Die Leitinitiative v-digital baut im Sinne einer breit getragenen Zusammenarbeit strategisch auf die Bündelung und Unterstützung bestehender Aktivitäten. Die Initiierung neuer Aktivitäten erfolgt im Schulterschluss mit den relevanten Akteuren, um Synergien weitgehend zu nutzen. Das Lernen von den Besten steht dabei im Vordergrund, trotzdem gilt es, die eigenen Stärken und Spezifika zu berücksichtigen. Es gilt letztlich die für die Region Vorarlberg geeigneten Maßnahmen zu identifizieren und umzusetzen – einen Vorarlberger Weg zu bestreiten. Weiters ist die Umsetzung als "beweglicher" Prozess konzipiert, um auf die Dynamik dieser Transformation entsprechend zu reagieren.

Organisatorisches Zentrum ist die an die WISTO angedockte Koordinationsstelle Digitalisierung. Der Lenkungsausschuss, dem als Auftraggeber die strategische Steuerung der Umsetzung zufällt, wird im April 2019 seine konstituierende Sitzung abhalten. Der Beirat fungiert als beratendes Gremium, hier verlaufen die Kanäle für Informations- und Wissensaustausch. Insgesamt fünf Arbeitsgruppen zugeordnet den fünf großen Arbeitsbereichen erarbeiten laufend Vorschläge für neue Umsetzungsaktivitäten bzw. -initiativen und überwachen die übergeordnete Zielerreichung.

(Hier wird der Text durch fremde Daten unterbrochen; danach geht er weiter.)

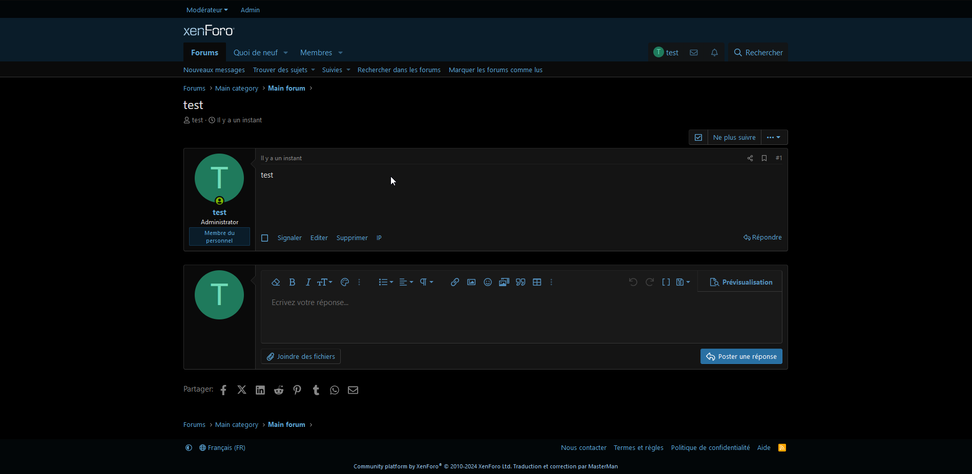
Task: Click the bookmark icon on post #1
Action: tap(764, 158)
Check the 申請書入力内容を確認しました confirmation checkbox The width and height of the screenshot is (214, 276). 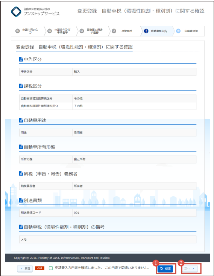tap(51, 268)
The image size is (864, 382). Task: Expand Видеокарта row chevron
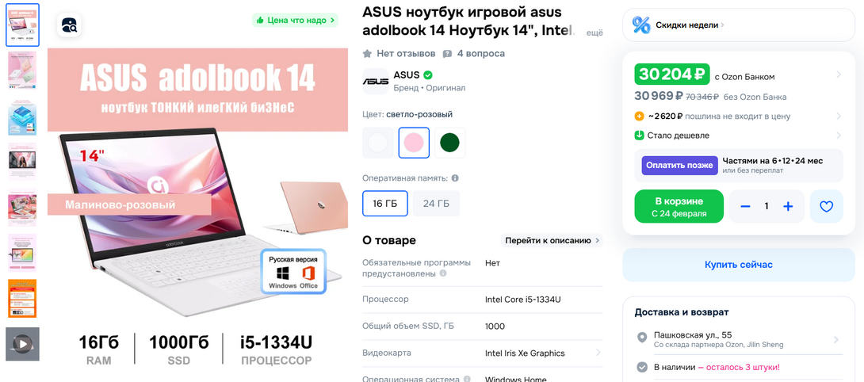[598, 353]
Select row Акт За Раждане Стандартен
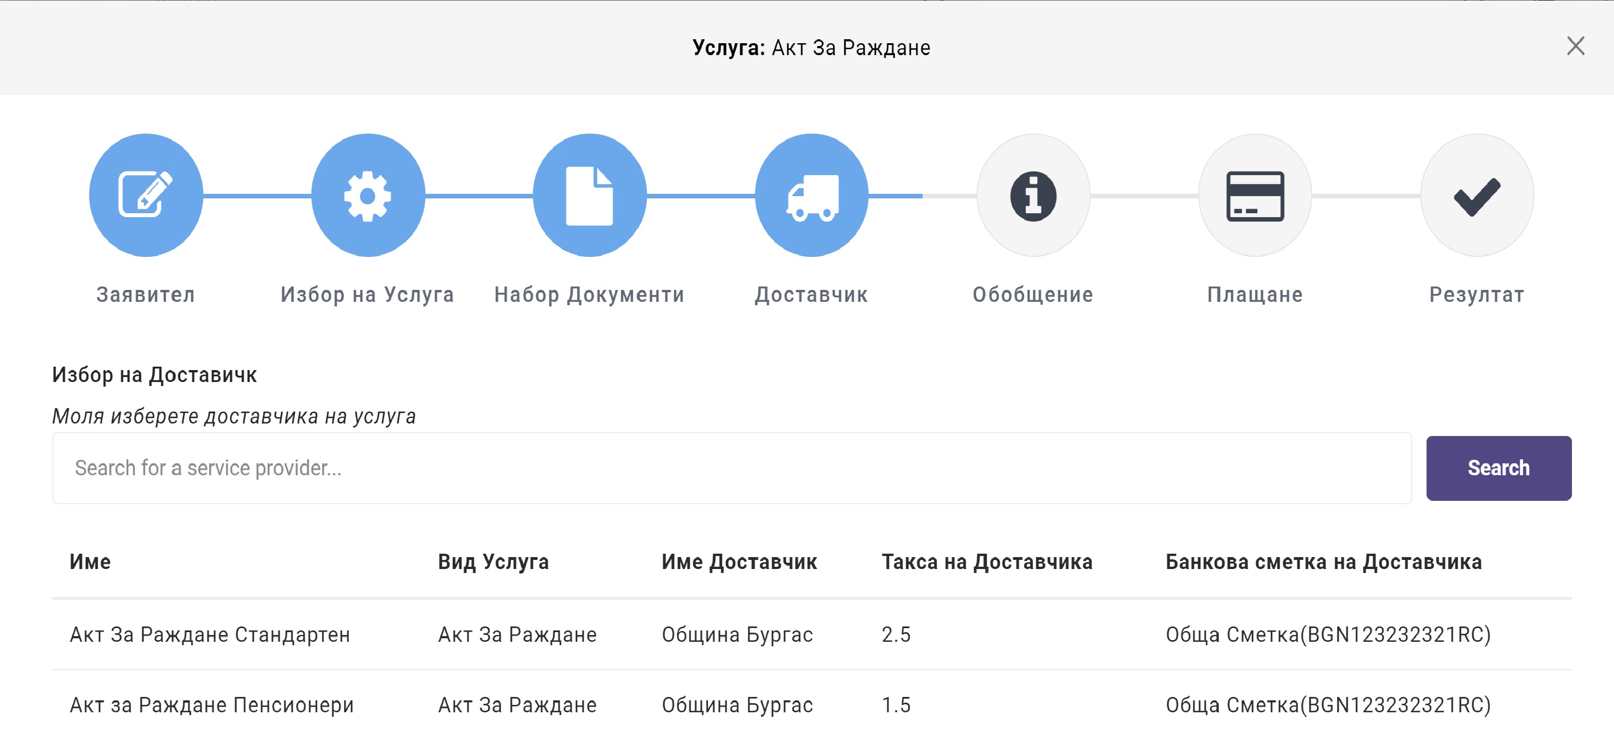1614x739 pixels. point(210,634)
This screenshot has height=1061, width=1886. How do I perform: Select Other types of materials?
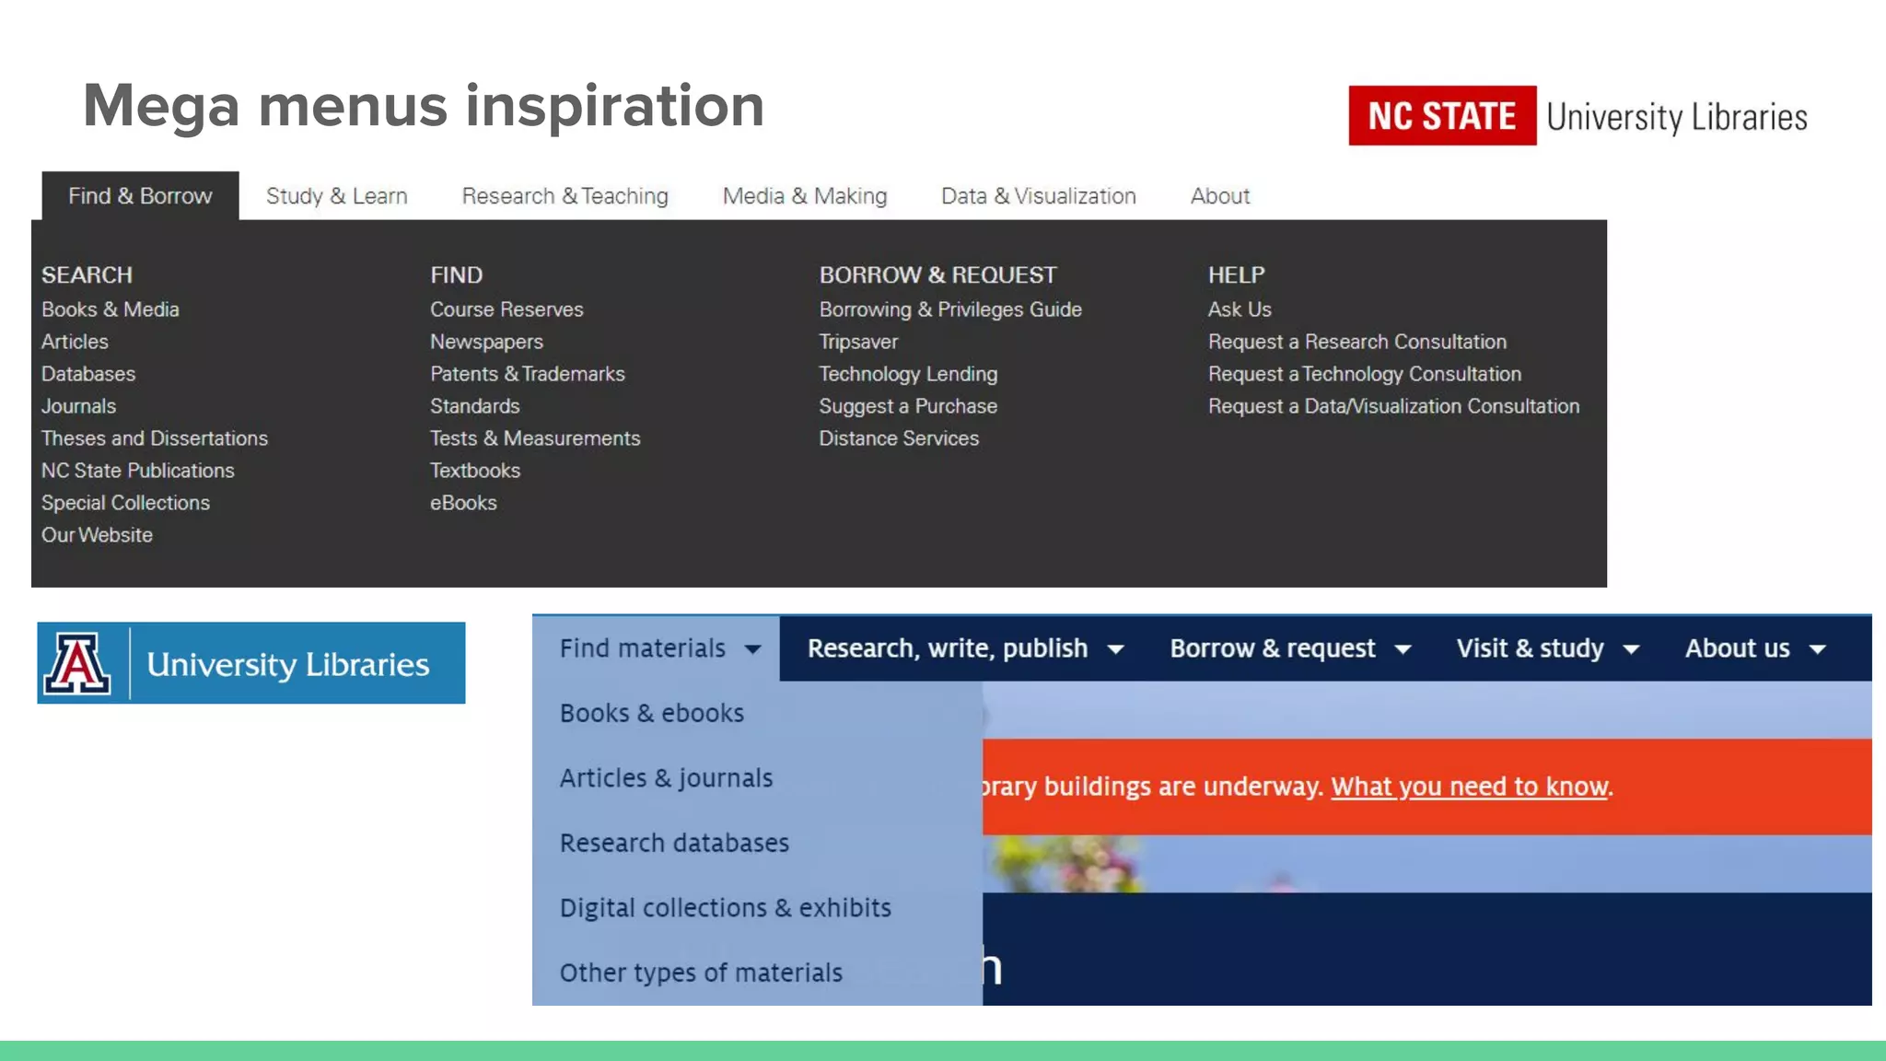click(x=701, y=974)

Die Koordinationsstelle ist damit Drehscheibe, Impulsgeber und Organisator bei der Umsetzung der Digitalen Agenda Vorarlberg. Ihre Tätigkeitsbereiche:

  • Gesamtkoordination und Weiterentwicklung der Digitalen Agenda Vorarlberg  Initiierung und Umsetzung von Leitprojekten und Digitalinitiativen.
  • Unterstützung der digitalen Transformation von Unternehme
  • Regionale und überregionale Kommunikation der Aktivitäten
  • Ansprechpartner für Fragen der Digitalisierung
  • Forcierung von Zusammenarbeit und Vernetzung der Szene  Vertretung des Landes Vorarlberg in Bundesgremien

Andreas Salcher

Seit Februar 2019 wird die Koordinationsstelle von Andreas Salcher geleitet. Er hat nach seiner Ausbildung als Betriebswirt am Management Center Innsbruck Wirtschaft & Strategisches Management studiert und einen Master in Organisationsberatung und -entwicklung an der FH Vorarlberg abgeschlossen. Die letzten zwölf Jahre war er bei Raiffeisen Schweiz verantwortlich für die Entwicklung des Firmenkundensegments mit fast 200.000 Firmenkunden. Als Experte für Veränderungsmanagement lag sein Fokus auf der digitalen Transformation und Innovation aus Sicht der Bank und der Firmenkunden (Klein- und Mittelbetriebe).

Kümmerer und Brückenbauer 

Mit ihren vielfältigen Aufgaben übernimmt die Koordinationsstelle Digitalisierung eine "Kümmerer"-Funktion, erklärt Andreas Salcher: "Im Rahmen der Digitalen Agenda ist bereits vieles in Bewegung gekommen. Nun geht es darum, den Schwung beizubehalten und wo nötig noch zu verstärken, Leitprojekte zu fördern und neue Leitprojekte zu entwickeln."

Zugleich versteht sich die Koordinationsstelle als Brückenbauer zwischen etablierten Klein- und Mittelunternehmen und der digitalen Szene. "Ich möchte Unternehmern Mut und Lust machen, in die Digitalisierung zu investieren", so Salcher.

Um den Gesamtprozess der Digitalisierung überschaubarer und verständlicher zu machen, gelte es die Herausforderungen Stück für Stück – im doppelten Sinne "bit by bit" – anzugehen. Wichtig ist für Salcher, dass sich Politik, Wirtschaft und Gesellschaft dieser Aufgabe gemeinsam stellen.